I read something today that left me convinced we’re hopelessly lost. To explain why, I first want to start out by sharing a quote from John Michael Greer:

“Imagine, dear reader, that instead of talking about stopping climate change, we were talking about stopping rape. Imagine that there were big organizations dedicated to stopping rape, and curiously enough, most of their membership consisted of serial rapists. Imagine, then, that people pointed out to the serial rapists that if they really wanted to stop rape, they ought to start by not committing any more rapes themselves — and every time, the serial rapists responded by insisting that you can’t stop rape by just having the members of anti-rape organizations give up raping people, that the problem’s much bigger than that, and how can they find a way to communicate to everyone in the world that rape is wrong? The answer, of course, is that they can’t, because nobody will take them seriously until they themselves stop committing rape.”

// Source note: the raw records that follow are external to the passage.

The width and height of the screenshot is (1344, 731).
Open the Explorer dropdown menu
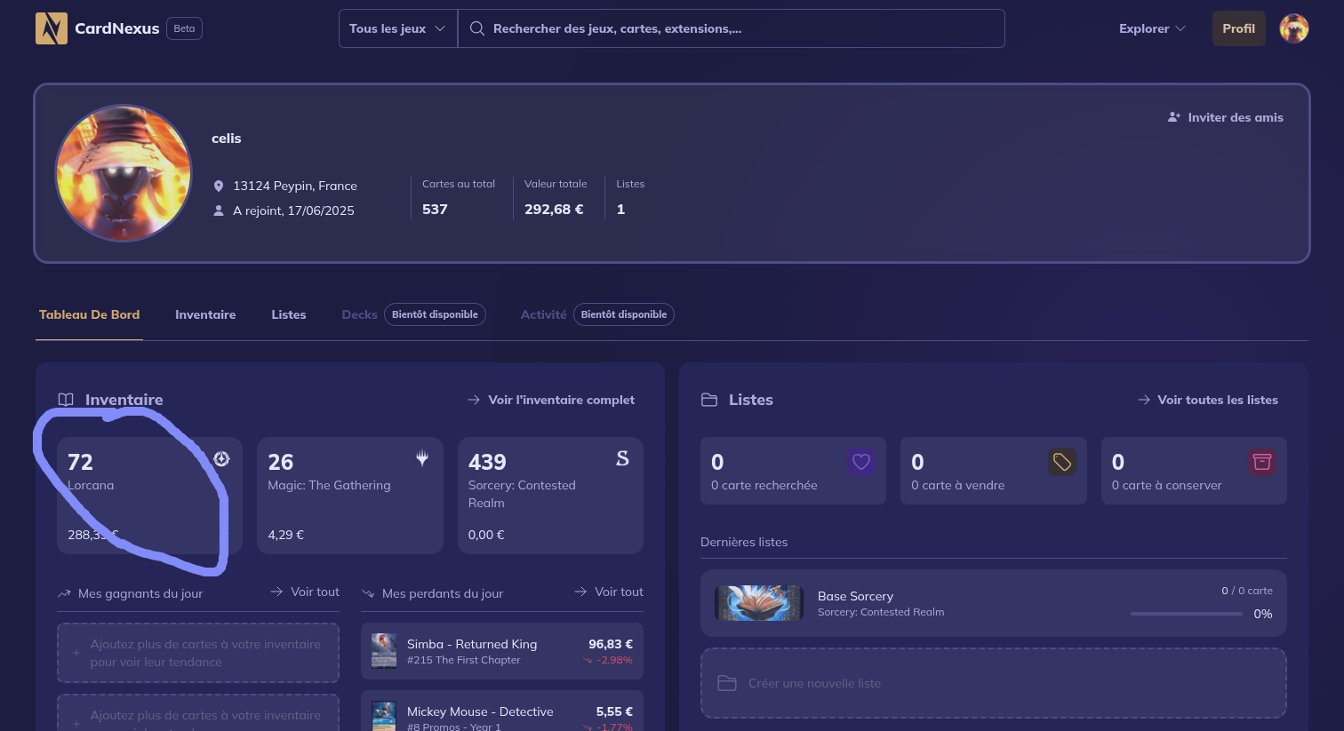[x=1151, y=28]
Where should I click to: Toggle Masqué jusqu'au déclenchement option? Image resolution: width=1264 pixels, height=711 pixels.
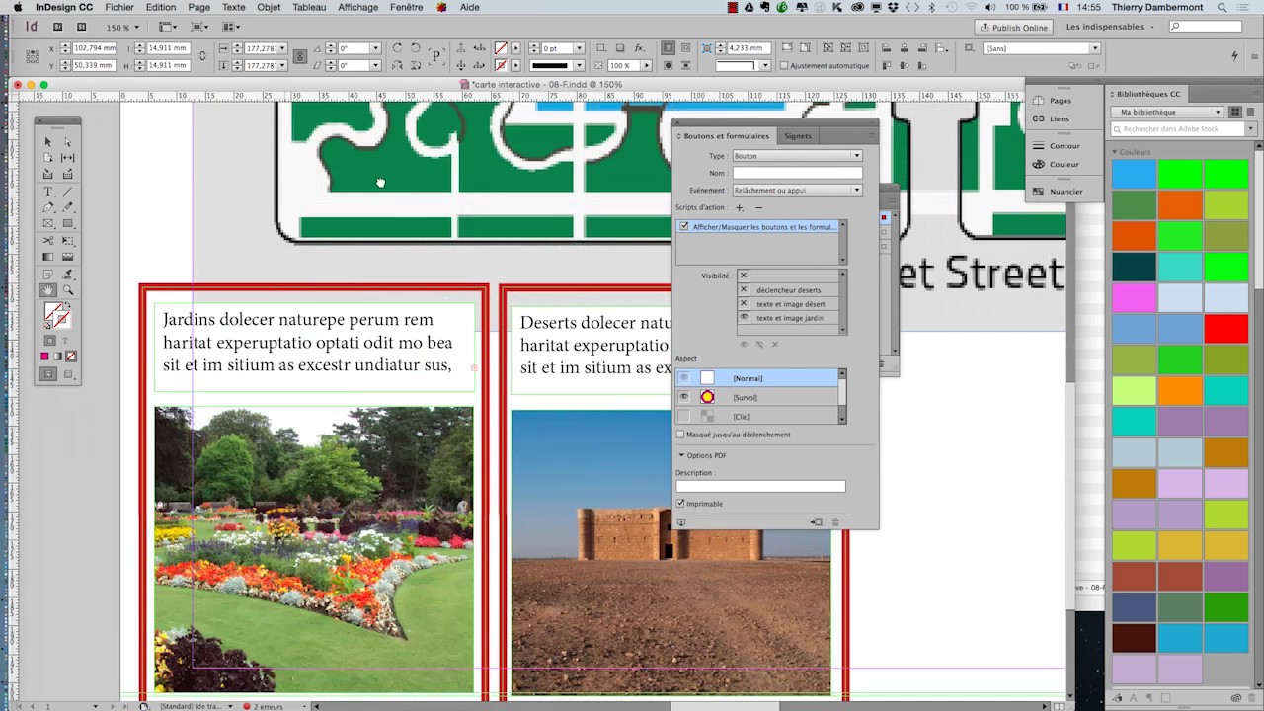click(x=680, y=435)
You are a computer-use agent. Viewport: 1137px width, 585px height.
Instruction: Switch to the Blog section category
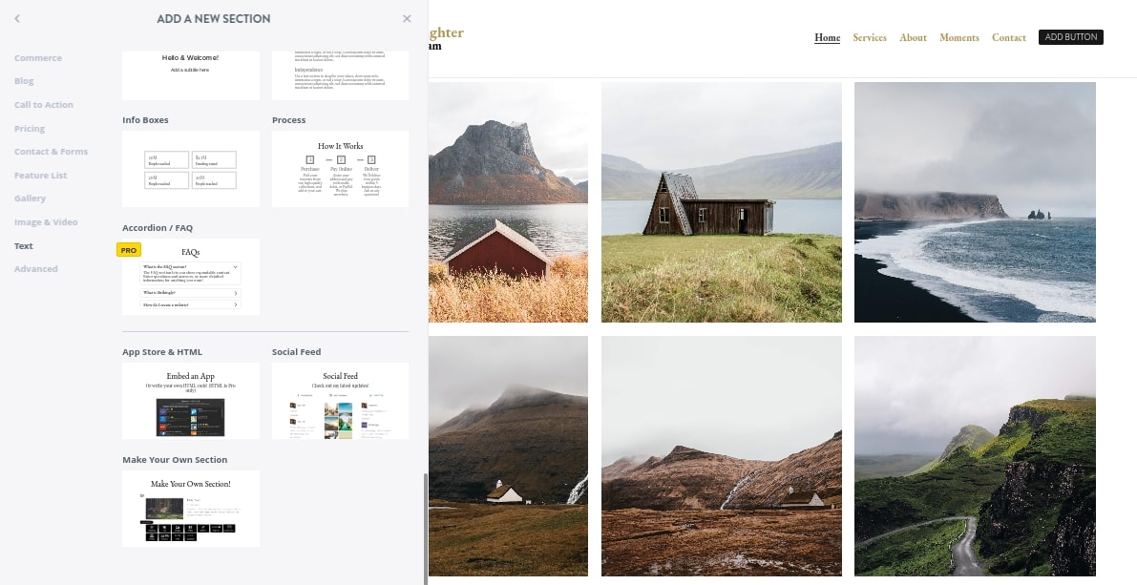coord(24,81)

The whole post is worth reading, but that’s the argument summarized. Well today, I stumbled upon a schoolbook example of this problem. The author of this piece is a Phd student in Vermont. He was invited to a conference on Ecomodernism, where he would defend the idea of degrowth, that is, shrinking the size of the economy to reduce our environmental impact. Ecomodernism rejects the idea of degrowth and insists we need to look for technofixes to our problem, so the Phd student was invited as a devil’s advocate of sorts.

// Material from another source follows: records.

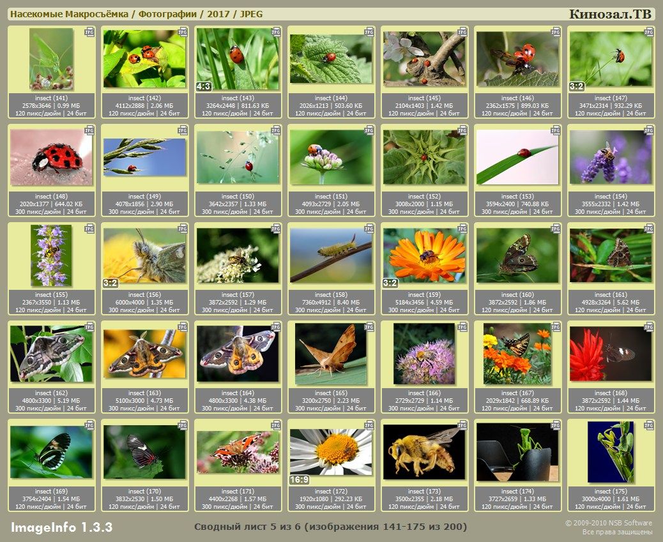
Task: Open the fuzzy yellow bee thumbnail insect (173)
Action: (424, 452)
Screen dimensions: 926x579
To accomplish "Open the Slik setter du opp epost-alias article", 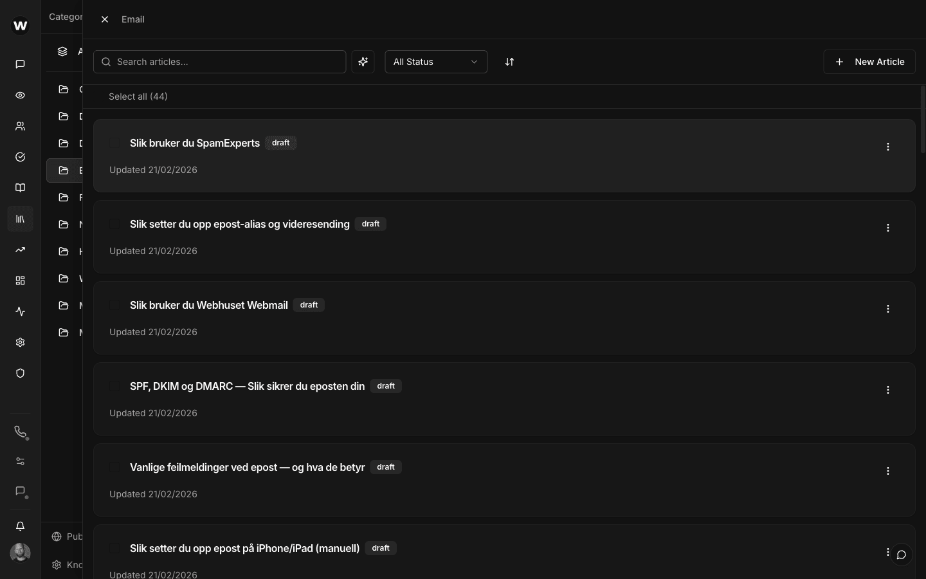I will click(239, 224).
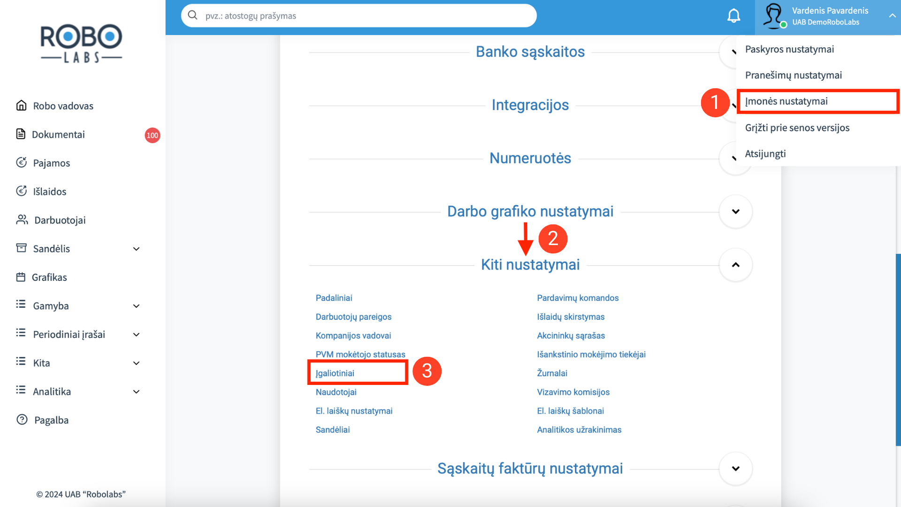Choose Atsijungti in the user menu
The width and height of the screenshot is (901, 507).
tap(765, 154)
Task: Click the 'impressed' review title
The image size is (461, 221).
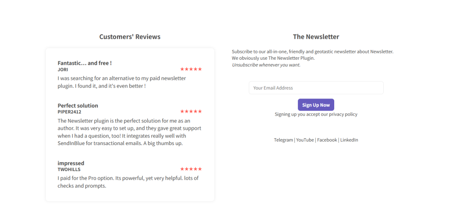Action: 71,163
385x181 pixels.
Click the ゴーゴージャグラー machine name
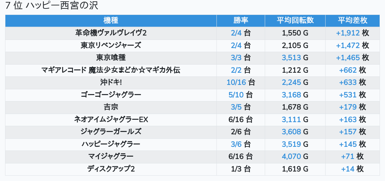pyautogui.click(x=111, y=95)
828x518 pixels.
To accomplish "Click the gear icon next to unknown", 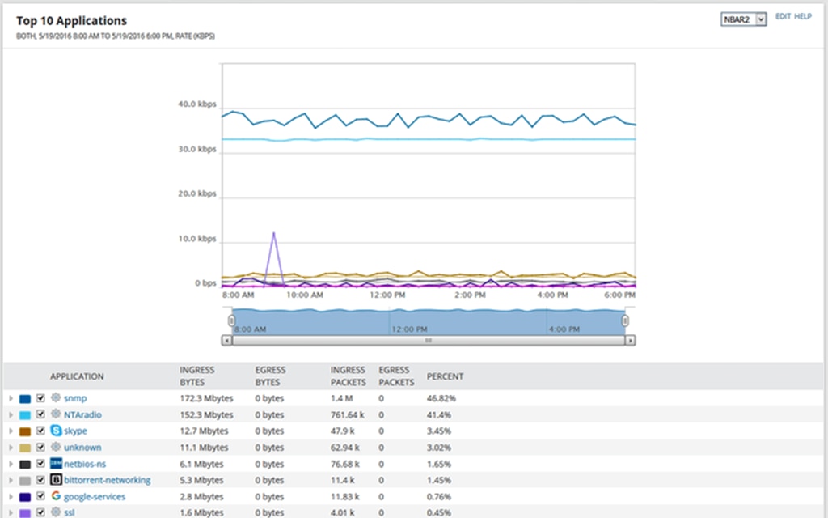I will (x=56, y=447).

So, here’s the gist of it: They offered him tickets, to fly to San Francisco, for this conference that lasts an entirety of three days. And so the author went there, to defend the idea of degrowth. But the joke of course is: By flying to their conference, he disproved his own point. If he, the proponent of degrowth, is unwilling to say no to the most excessive and unnecessary of resource-intense economic activities, how is degrowth going to serve as a source of policy, applied to seven billion people?

The carbon footprint of a round-trip flight from Vermont to San Francisco, is 1.5 ton. That’s roughly what five Kenyans emit, over an entire year. So, the author disproved his own argument, as soon as he set his foot into the airplane. If you’re arguing in favor of degrowth, you’re arguing in favor of a reduction in our standard of living. The most excessive and unsustainable aspect of our standard of living, is the fact that we engage in air travel. Most of us lived perfectly fine without air travel, just thirty or forty years ago. And if you wonder why nobody takes the academic ivory tower environmentalists seriously, ask yourself how many have stopped flying.

Air travel is not something that can become “sustainable”. Paul Peters received his Phd, by pointing out this simple fact. You can’t run commercial air flights on electricity. Air travel requires carbon-based fuels, which means you’re emitting carbon dioxide into the atmosphere, at levels that can’t be sustained without causing a global catastrophe. And everything else you do, pales in comparison. One round-trip between London and Amsterdam is equal in climate impact to a thousand big macs. One flight between Barcelona and Amsterdam exceeds five years of savings from using LED lights in your house.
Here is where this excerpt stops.